许 洁,汪 洋,张 镖,杨雪峰,罗 娅,封孝亚,张元梅,黄仁厚,俞 捷
(1.重庆医科大学 公共卫生学院,重庆 400016;2.遵义医学院 公共卫生学院,贵州 遵义 563099;3.遵义医学院附属医院 胃肠外科,贵州 遵义 563099)
壬基酚(Nonylphenol, NP)是环境内分泌干扰物的典型代表,NP使用普遍,环境污染面极为广泛,我国污染严重[1-2]。研究表明,NP对人和动物生长发育和繁衍有一定的影响[3-4],因此,NP这类物质已成为当今国际毒理学界的重要研究领域或前沿。本课题组前期研究发现NP可使子代大鼠的生理发育指标和神经发射时间延长,成年仔鼠学习记忆能力降低[5], NP所致神经毒性的机制目前尚不清楚。
神经生长相关蛋白 (growth associatedprotein-34,GAP-43)是神经元发育、生长、再生形成的标志蛋白质[6],本研究通过建立孕哺期暴露NP的仔鼠模型,观察仔鼠断乳期(21 d)、儿童期(60 d)脑组织皮质部神经元细胞GAP-43的表达,并判断NP暴露剂量与GAP-43蛋白表达的相关性,初步探讨NP引起认知功能障碍的机制。
1.1 材料
1.1.1 实验动物分组及处理 清洁级SD大鼠60只(动物合格证号:SCXK(渝)20070005),按雌:雄2:1同笼交配,次日晨经阴道涂片检查发现精子者,当日记为妊娠0 d(GD0),将交配成功的28只孕鼠根据妊娠日期分层后随机分配到4组,即对照组、低、中、高剂量组:分别为NP 0、50、100、200 mg/kg/day,每组6~7只,单笼饲养,于受孕第6天到出生后21 d哺乳期(GD6~PND21)空腹灌胃NP,对照组灌胃溶剂花生油,体积均为10 mL/kg/d。F1仔鼠21 d后按8g/100g干饲料喂食,饲养于相对湿度(60±5)%,温度(20±2)℃,自然通风,12 h光照12 h黑暗,自由取食、饮水。

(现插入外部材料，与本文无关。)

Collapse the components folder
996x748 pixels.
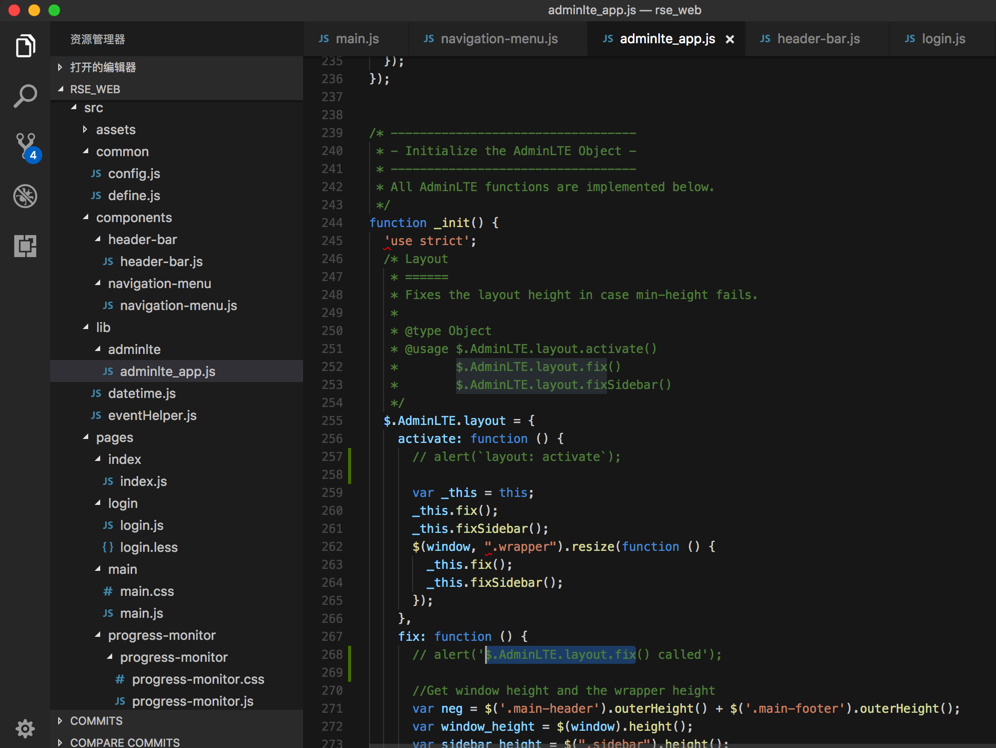tap(133, 217)
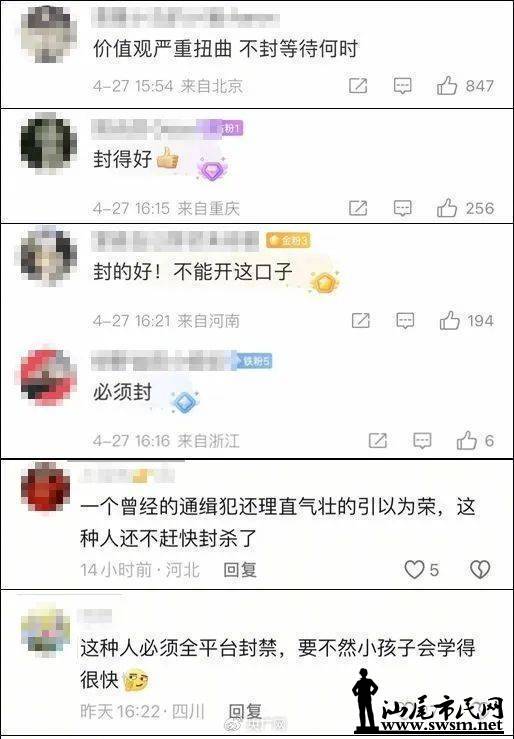
Task: Like the 847-likes comment from 北京
Action: coord(447,86)
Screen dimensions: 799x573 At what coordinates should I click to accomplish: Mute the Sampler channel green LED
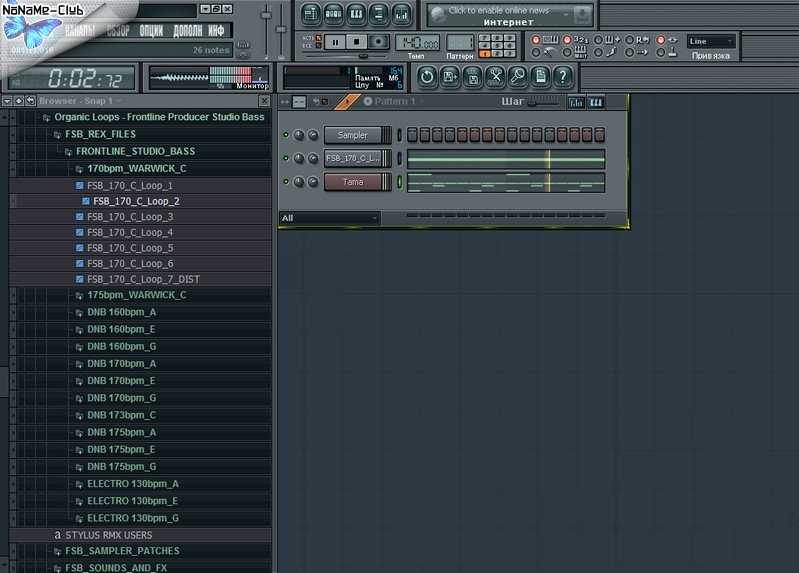click(287, 135)
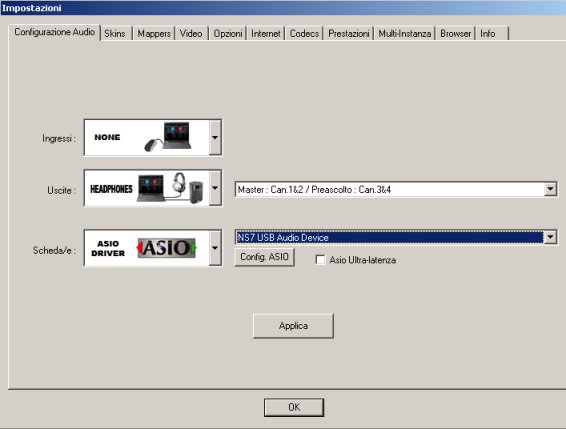566x429 pixels.
Task: Open the Video tab
Action: (x=191, y=34)
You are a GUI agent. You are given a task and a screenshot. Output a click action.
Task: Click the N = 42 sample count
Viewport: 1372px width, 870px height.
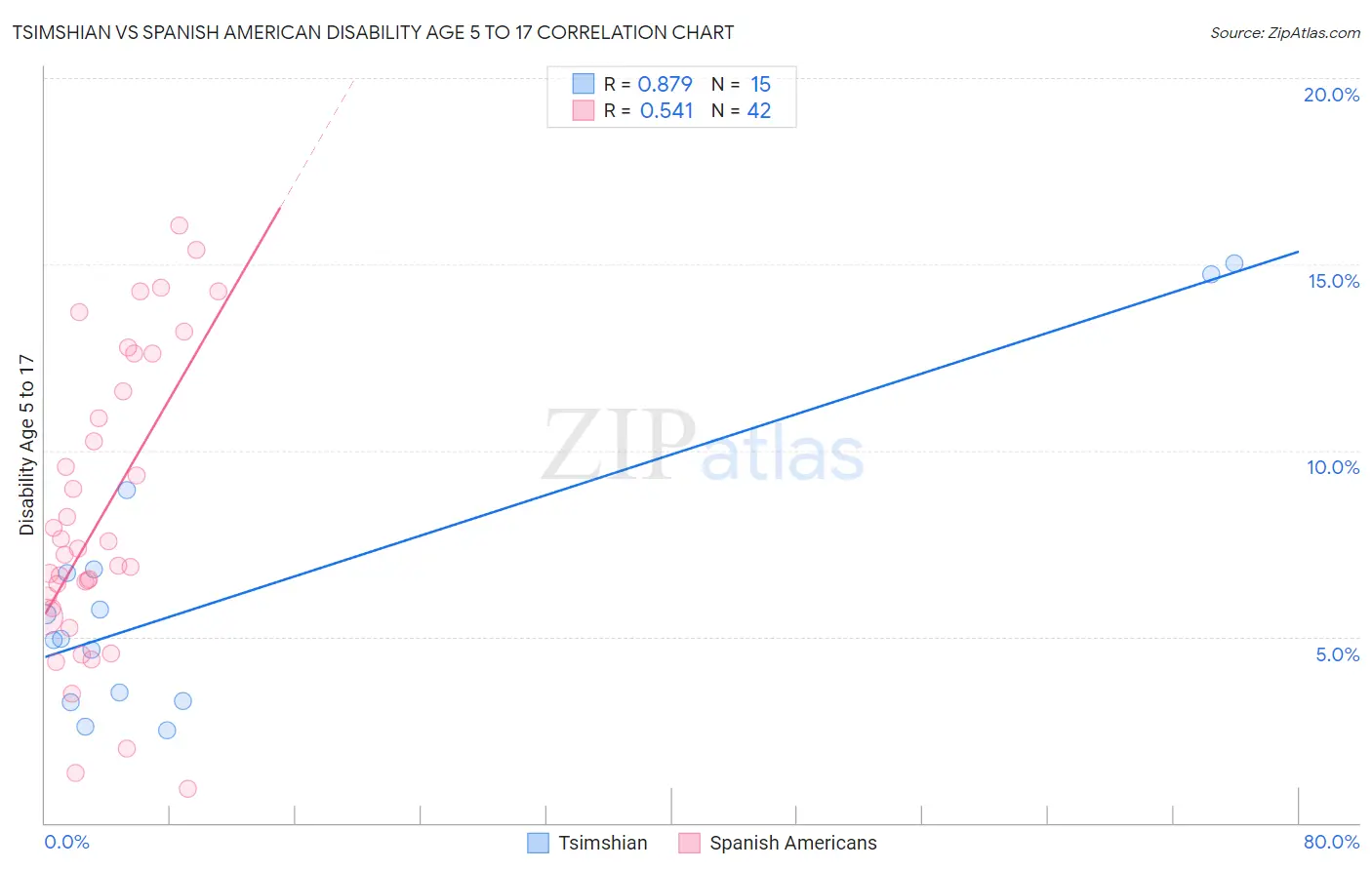741,110
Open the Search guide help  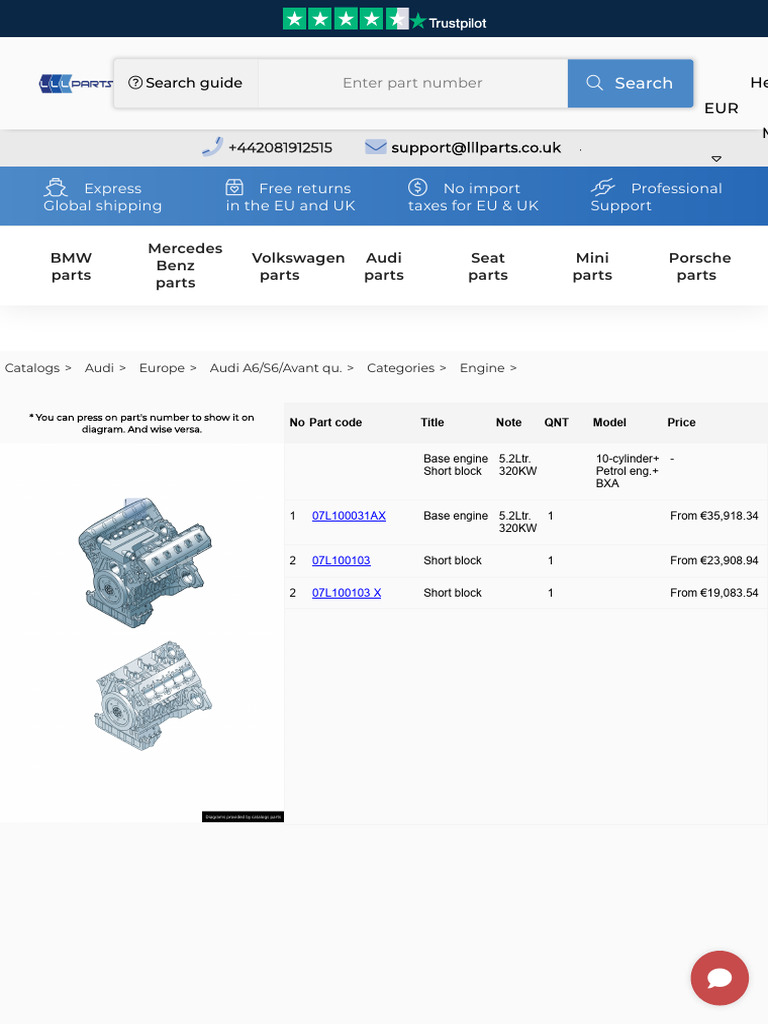coord(185,83)
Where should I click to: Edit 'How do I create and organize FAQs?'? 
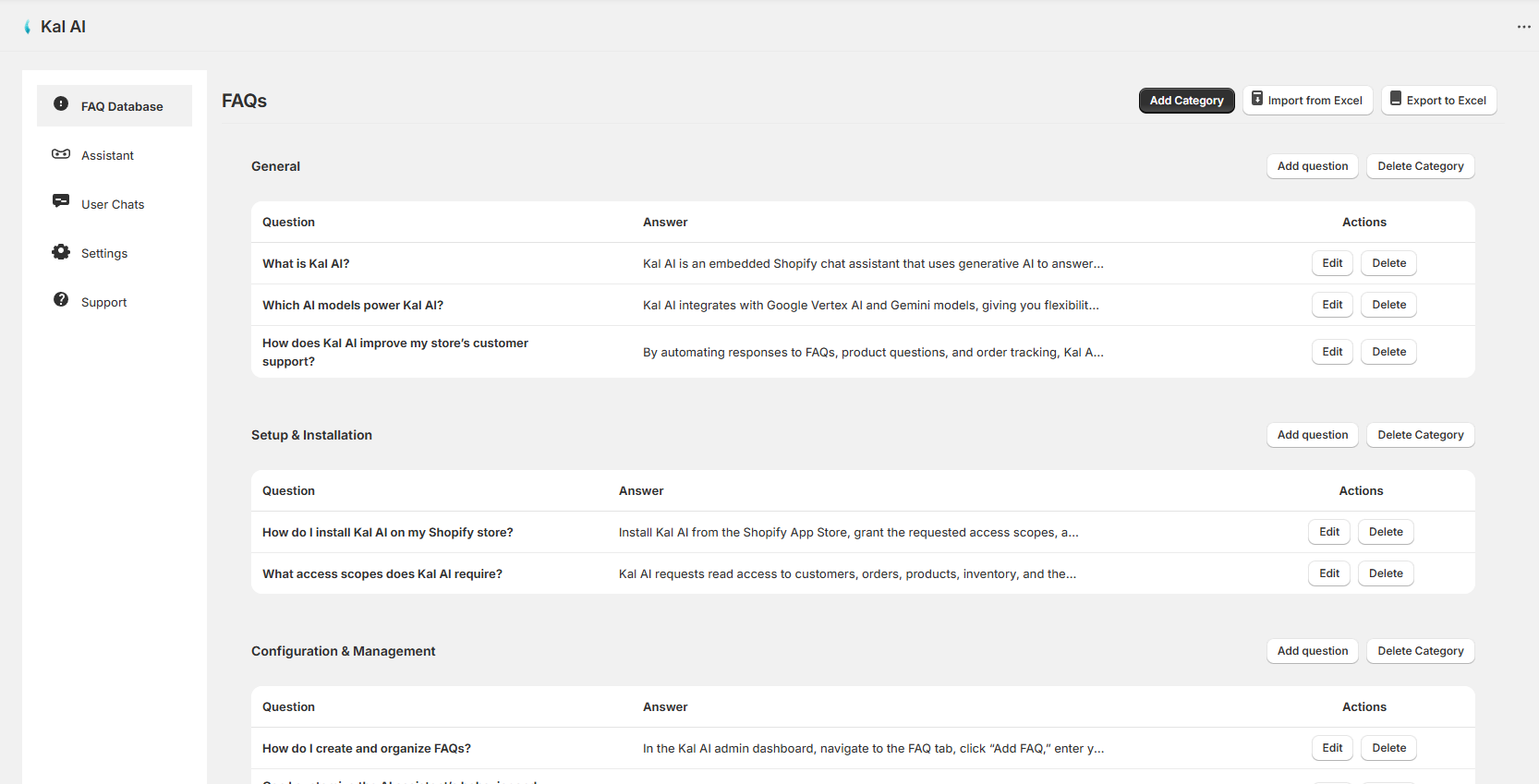[1332, 748]
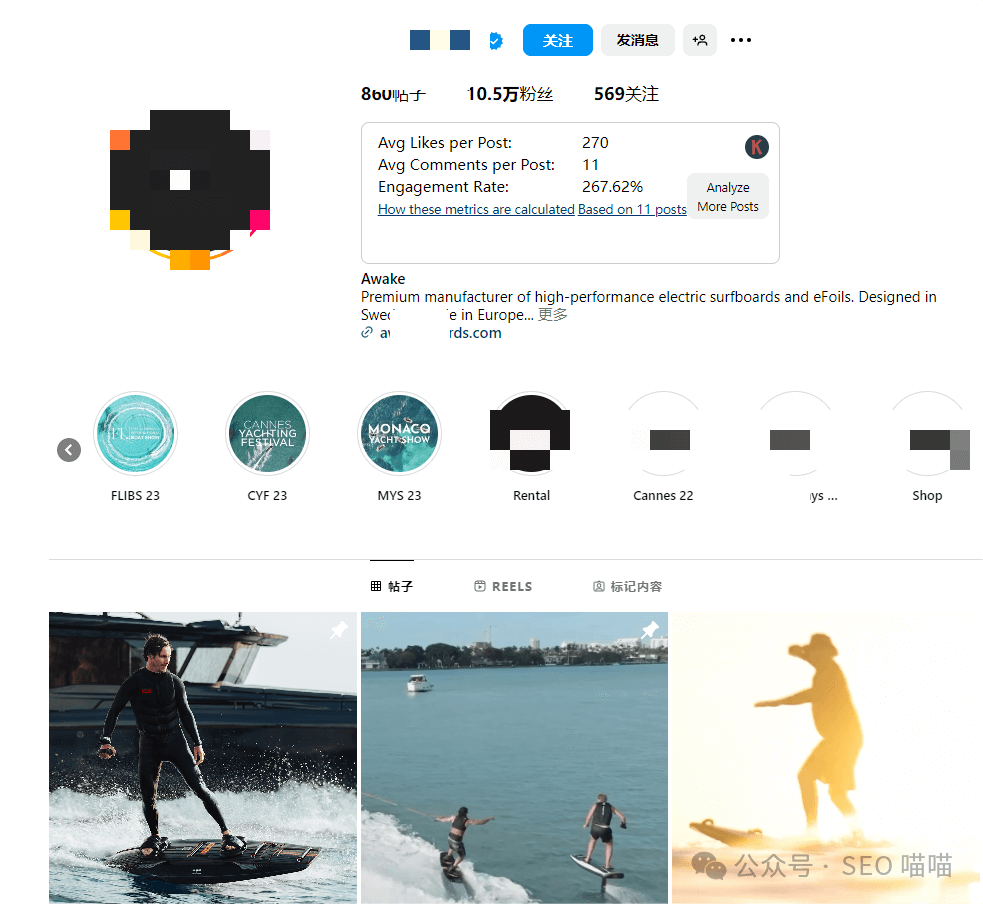Go to previous story highlights with left arrow
Screen dimensions: 983x904
click(69, 449)
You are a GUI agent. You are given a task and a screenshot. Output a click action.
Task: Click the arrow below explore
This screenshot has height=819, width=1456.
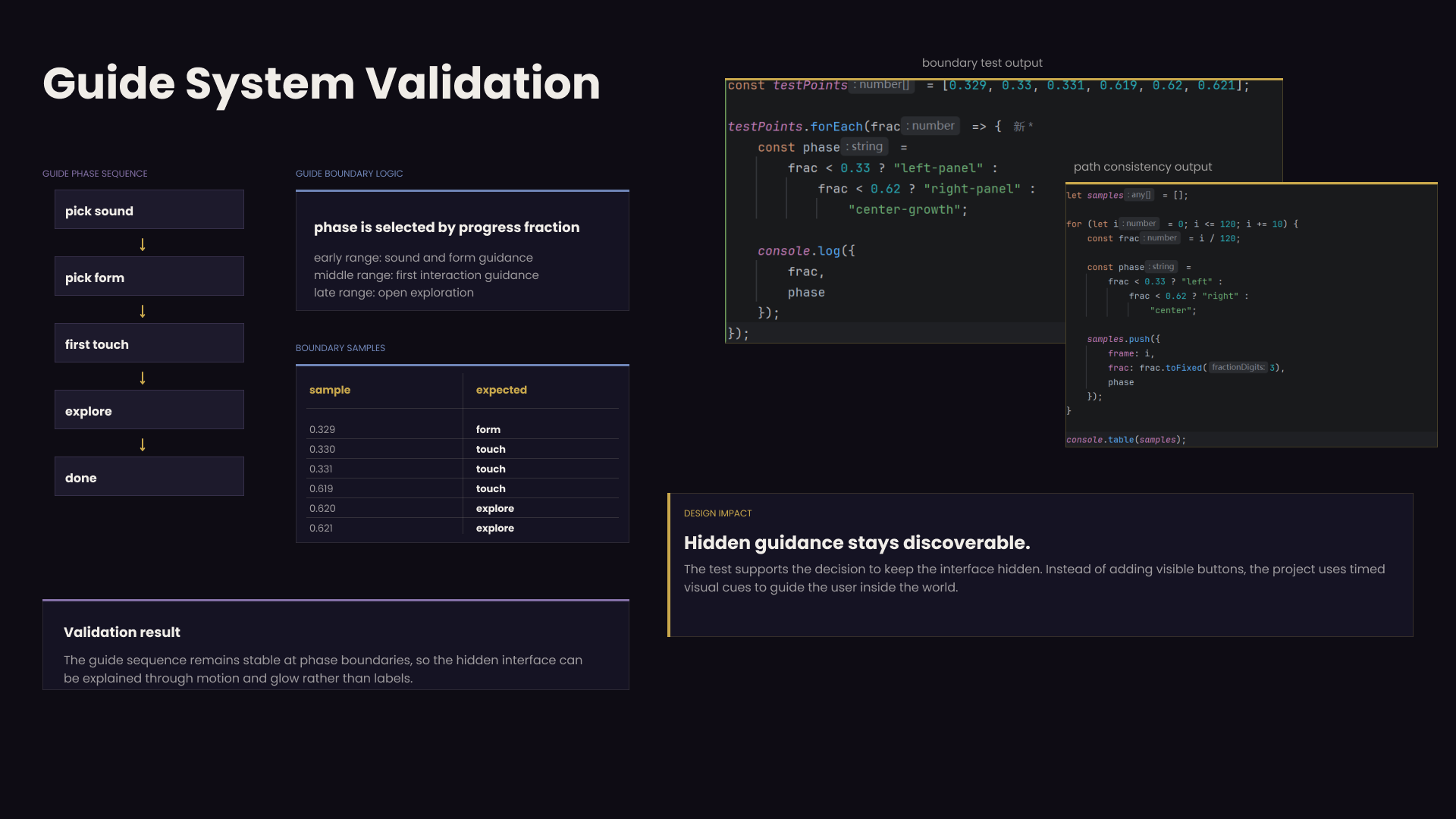(143, 444)
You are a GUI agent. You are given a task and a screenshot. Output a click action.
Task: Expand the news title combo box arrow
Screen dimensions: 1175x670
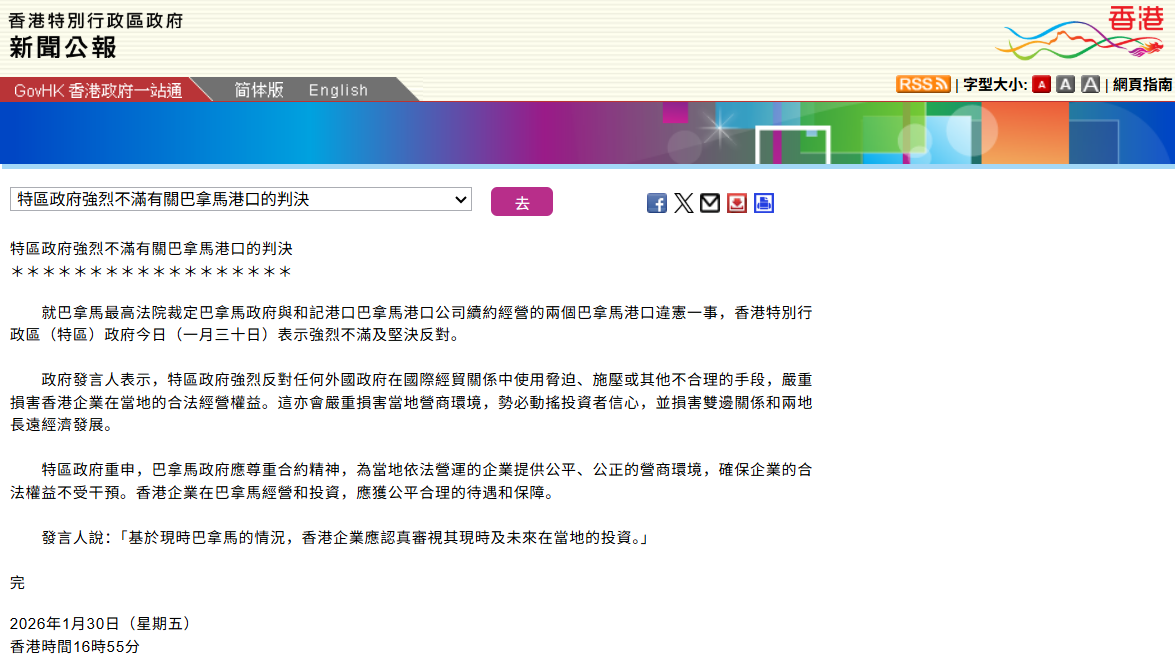[461, 199]
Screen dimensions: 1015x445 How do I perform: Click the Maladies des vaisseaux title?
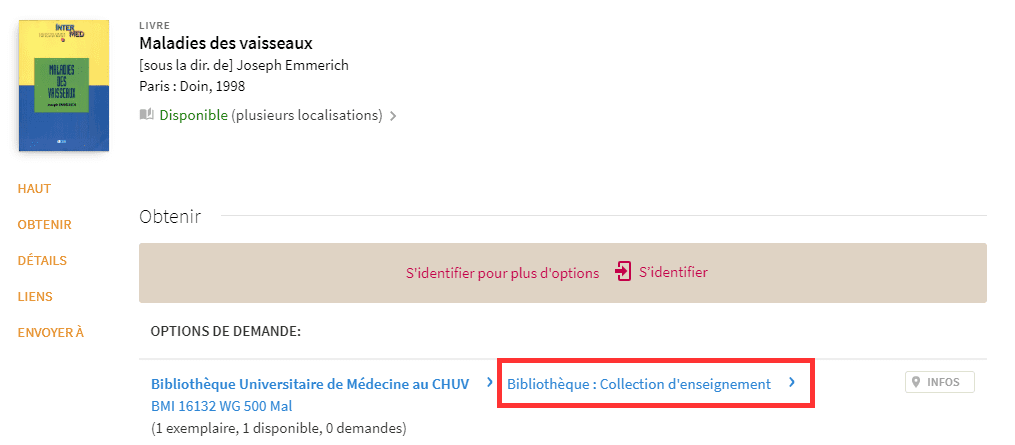(226, 44)
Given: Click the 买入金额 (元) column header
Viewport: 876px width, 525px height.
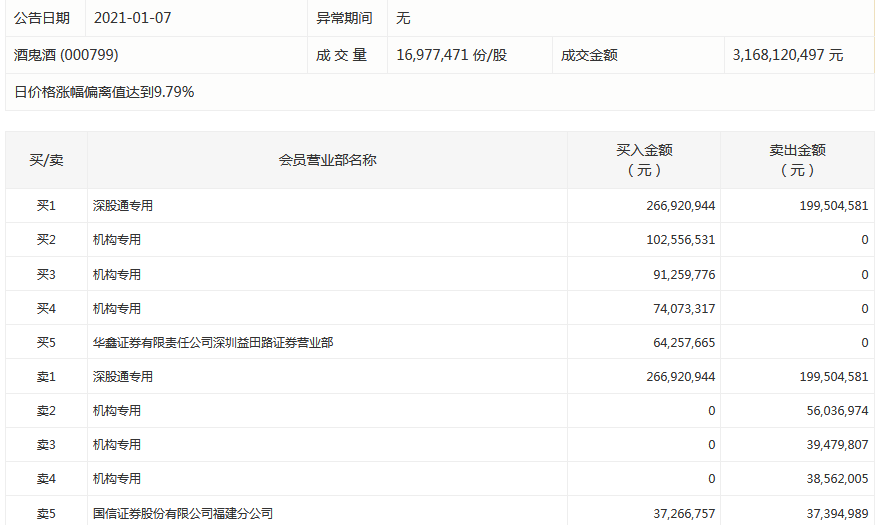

1.1.2 试剂 NP纯度99%(东京化成株试会社),精制花生油(山东鲁花牌);一抗GAP-43为兔抗鼠亲和纯化抗体(京中山生物试剂制品有限公司);兔抗鼠GAP-43多克隆抗体(北京中山生物试剂制品有限公司);二抗羊抗兔(北京中杉金桥生物科技有限公司);DAB显色试剂盒(DAKO公司)。
1.1.3 免疫组化实验器材 电热恒温水浴箱(北京市永光明医疗仪器厂);101-2型电热干燥箱(上海路达实验仪器有限公司);双重纯水蒸馏器(上海亚荣生化仪器厂);Fx-200电子天平(北京赛多利斯电子有限公司);普通光学显微镜(日本奥林巴斯公司)。
1.2 方法
1.2.1 免疫组化步骤 ①组织固定后,常规洗涤、透明、石蜡包埋、切片。②梯度脱蜡至水。③H202室温孵育10 min。④0.01M PBS洗2× 3 min。⑤枸橼酸缓冲液烧开修复40 min,冷却。⑥0.01M PBS洗2× 3 min。⑦滴加1∶100稀释的anti-GFAP 25 μL,37 ℃孵育60 min。⑧滴加生物素标记羊抗兔IgG,室温30~60 min。⑨0.01M PBS洗3×5 min。⑩DAB显色液染色约5 min,自来水冲干净。0.01M PBS洗3×2 min。蒸馏水洗;梯度酒精脱水,中性树脂胶封片。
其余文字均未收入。